Was die externen Mitglieder der Berufungskommissionen betrifft, hat sich in ähnlichen Rege-lungen bewährt, statt "Mitglieder aus der Wirtschaft" (Abs. 2) "VertreterInnen der Berufspraxis" zu sagen, um eine breitere Repräsentanz legitimer gesellschaftlicher Interessen zu ermöglichen ("Wirtschaft" wird im Regelfall mit Unternehmensvertretern gleichgesetzt). Ich empfehle diese Ersetzung.

Was die generellen Regelungen zum Berufungsrecht betrifft, würde ich eine eindeutige Regelung bevorzugen: entweder man behält die traditionelle Form (Berufung durch das Ministerium) bei - oder man überträgt das Recht generell den Hochschulen. Für beide Varianten gibt es gute Argumente und verschiedene (d.h. gute oder schlechte) Regelungsmöglichkeiten. Eine einzelfallbezogene Rechtsübertragung auf Widerruf halte ich für ebenso kontraproduktiv wie die Konstruktion eines zusätzlichen Evaluationssachverhalts (neuer Abs. 6), um ggf. das Berufungsrecht wieder zu entziehen. Gesetzwidrigkeiten in Berufungsverfahren können/müssen auch durch politisch legitimierte Institutionen festgestellt werden (im Zweifelsfall durch Gerichte), das Erfolgskriterium der "Effektivität" ist politisch dehn- und interpretierbar. Für beide Maßstäbe braucht es keine zusätzliche Kommission.
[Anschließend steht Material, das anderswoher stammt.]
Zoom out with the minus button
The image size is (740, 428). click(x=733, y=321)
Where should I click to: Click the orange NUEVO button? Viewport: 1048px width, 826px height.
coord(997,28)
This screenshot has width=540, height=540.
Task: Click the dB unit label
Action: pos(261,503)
Die Frage, die der Gesetzentwurf offen lässt, ist, worin im Falle einer Übertragung des Berufungsrechtes auf die Hochschule das Entscheidungsrecht des/der PräsidentIn genau besteht (neuer Abs. 5), vor allem im Verhältnis bzw. im Konfliktfall mit den Kollegialorganen (bzw. den akademischen Gremien). Ist dies eine eher formale Kompetenz, die allerdings wünschenswert zur Professionalisierung und Koordinierung - und damit Beschleunigung - von Berufungsverfahren führen kann (allein durch besserer Koordination der verschiedenen, am Verfahren beteiligten Entscheidungsebenen)? Oder handelt es sich um ein inhaltliches Gestaltungsrecht einer monokratischen Hochschulleitung? Das wäre dann der Fall, wenn ultimative Letztentscheidungen über Struktur und Profilbildung der Hochschule bei der/dem Präsiden-ten/in angesiedelt sind. Die Empfehlungen des Wissenschaftsrates "Zur Ausgestaltung von Berufungsverfahren" (2005), auf die sich der Gesetzeskommentar bezieht, setzen beide Varianten in ein Verhältnis, fordern von der Leitungsebene allerdings eine frühzeitige Beratung mit den Fakultäten über die Entwicklungsziele der Hochschulen, möglichst schon Jahre bevor Berufungsentscheidungen anstehen. In der bisherigen Praxis ist dies aber nicht die Regel. Bundesweit häufen sich vielmehr die Fälle einer nachträglichen abweichenden Intervention in einstimmige Entscheidungen von Berufungskommissionen und Senaten. Dies muss zwar nicht, kann aber Ausdruck eines zunehmenden Konfliktes zwischen wettbewerbspolitischen Profilbildungsinteressen der Hochschulleitung und wissenschaftlich-fachlichen Entscheidungskriterien sein. Diesen Konflikt lässt der Gesetzentwurf ungeregelt im Raum stehen.

Ein Zustand, in dem über Strukturen und wissenschaftliche Schwerpunkte der Hochschulen nicht mehr im Zusammenwirken von wissenschaftlichen RepräsentantInnen und politisch legitimierten Entscheidungsträgern, sondern auf der Ebene eines operativen Managements entschieden wird, kann gesellschaftlich nicht wünschbar sein.